* DIRECTIONS: Return nothing but the lines from the one containing "How do I perform: Open" through the end of the records below, exactly as they stand and without pictures.

-- Opening Marker --

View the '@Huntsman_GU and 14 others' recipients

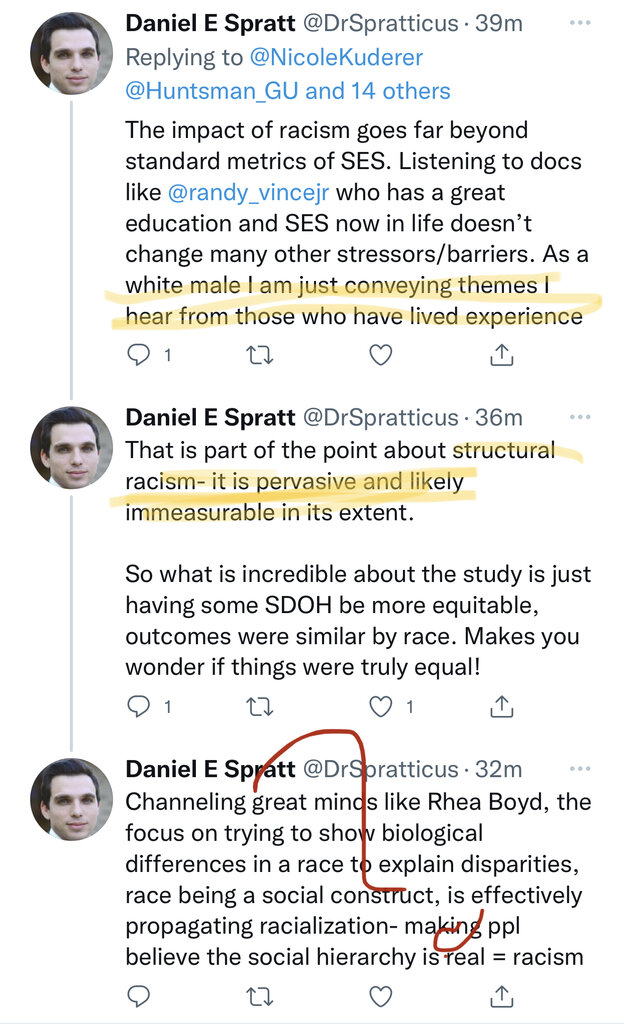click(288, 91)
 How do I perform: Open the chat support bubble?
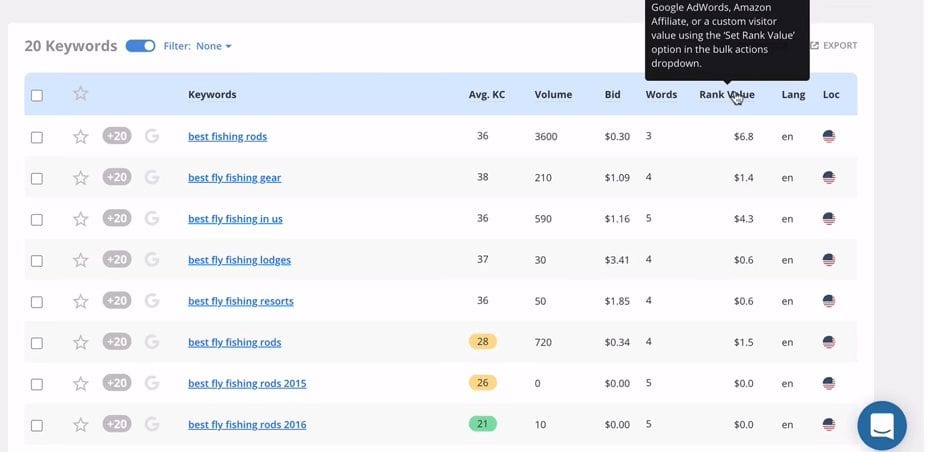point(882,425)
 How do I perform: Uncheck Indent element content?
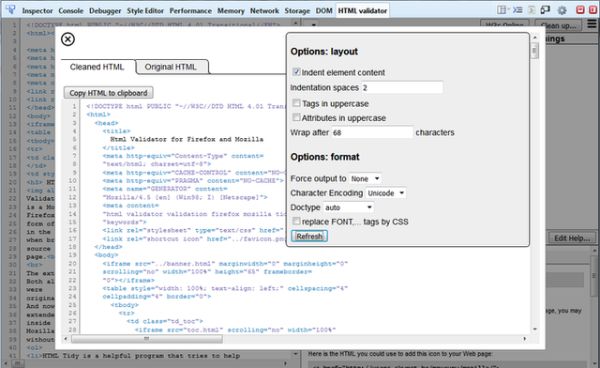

-- Closing Marker --

* SOLUTION FOR THIS EXERCISE:
 How do I perform: Open the chat support bubble?
point(882,425)
 How do I perform: Uncheck Indent element content?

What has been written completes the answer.